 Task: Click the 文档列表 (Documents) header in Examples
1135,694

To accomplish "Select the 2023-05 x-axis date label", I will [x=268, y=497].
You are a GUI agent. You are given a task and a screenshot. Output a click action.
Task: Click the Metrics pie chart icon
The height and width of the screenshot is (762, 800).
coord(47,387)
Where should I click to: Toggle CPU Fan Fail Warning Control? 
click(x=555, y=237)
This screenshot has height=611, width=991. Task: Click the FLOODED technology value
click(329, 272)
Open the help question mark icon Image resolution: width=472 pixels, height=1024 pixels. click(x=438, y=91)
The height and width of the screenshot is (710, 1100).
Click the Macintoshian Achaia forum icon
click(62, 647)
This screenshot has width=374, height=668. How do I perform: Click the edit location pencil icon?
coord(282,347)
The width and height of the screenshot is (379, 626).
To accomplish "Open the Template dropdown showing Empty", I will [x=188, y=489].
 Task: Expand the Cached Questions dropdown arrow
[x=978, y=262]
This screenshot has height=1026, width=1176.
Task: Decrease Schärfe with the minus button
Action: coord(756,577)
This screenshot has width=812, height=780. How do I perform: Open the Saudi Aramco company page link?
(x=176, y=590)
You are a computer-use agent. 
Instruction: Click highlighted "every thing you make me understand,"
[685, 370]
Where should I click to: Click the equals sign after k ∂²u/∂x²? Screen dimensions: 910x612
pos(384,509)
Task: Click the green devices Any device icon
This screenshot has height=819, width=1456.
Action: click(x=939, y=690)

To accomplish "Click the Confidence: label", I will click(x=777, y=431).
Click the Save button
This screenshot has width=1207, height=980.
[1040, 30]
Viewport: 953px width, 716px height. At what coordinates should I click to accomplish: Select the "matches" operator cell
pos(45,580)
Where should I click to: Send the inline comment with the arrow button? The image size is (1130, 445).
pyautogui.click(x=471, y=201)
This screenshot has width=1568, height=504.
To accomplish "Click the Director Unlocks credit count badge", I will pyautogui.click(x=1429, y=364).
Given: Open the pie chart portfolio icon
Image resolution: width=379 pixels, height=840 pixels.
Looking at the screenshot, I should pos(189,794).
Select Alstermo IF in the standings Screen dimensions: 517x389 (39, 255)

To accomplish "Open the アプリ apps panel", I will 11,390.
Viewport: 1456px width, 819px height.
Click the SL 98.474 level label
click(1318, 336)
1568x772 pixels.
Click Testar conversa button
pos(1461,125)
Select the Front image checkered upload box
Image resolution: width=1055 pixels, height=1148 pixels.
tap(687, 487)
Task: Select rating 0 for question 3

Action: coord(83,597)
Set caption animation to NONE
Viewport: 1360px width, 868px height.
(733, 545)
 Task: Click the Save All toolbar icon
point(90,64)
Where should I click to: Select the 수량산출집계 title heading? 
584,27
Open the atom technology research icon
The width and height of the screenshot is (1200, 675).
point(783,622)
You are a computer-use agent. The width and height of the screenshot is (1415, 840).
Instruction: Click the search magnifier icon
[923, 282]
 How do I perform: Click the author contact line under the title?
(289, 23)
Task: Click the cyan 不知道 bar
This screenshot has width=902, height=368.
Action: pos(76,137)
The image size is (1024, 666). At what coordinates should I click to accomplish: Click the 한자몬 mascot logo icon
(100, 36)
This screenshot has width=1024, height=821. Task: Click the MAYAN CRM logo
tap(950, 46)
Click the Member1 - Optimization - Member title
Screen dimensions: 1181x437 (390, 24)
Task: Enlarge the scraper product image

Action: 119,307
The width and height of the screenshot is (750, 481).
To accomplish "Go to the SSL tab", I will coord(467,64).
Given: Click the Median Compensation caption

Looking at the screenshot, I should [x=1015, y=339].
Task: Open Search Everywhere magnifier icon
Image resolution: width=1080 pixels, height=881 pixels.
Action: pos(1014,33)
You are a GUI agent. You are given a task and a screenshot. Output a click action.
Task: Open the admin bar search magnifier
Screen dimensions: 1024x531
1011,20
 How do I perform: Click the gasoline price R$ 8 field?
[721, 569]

» **Instructions to follow**
Within the listing above, extract exactly the lines from the line with "The image size is (1024, 666)." to the line with "The width and height of the screenshot is (750, 481).", the two named lines included, and no others.

» **Solution to the exercise**
The image size is (1024, 666). At what coordinates should I click to accomplish: Click the 한자몬 mascot logo icon
(100, 36)
This screenshot has width=1024, height=821. Task: Click the MAYAN CRM logo
tap(950, 46)
Click the Member1 - Optimization - Member title
Screen dimensions: 1181x437 (390, 24)
Task: Enlarge the scraper product image

Action: 119,307
The width and height of the screenshot is (750, 481).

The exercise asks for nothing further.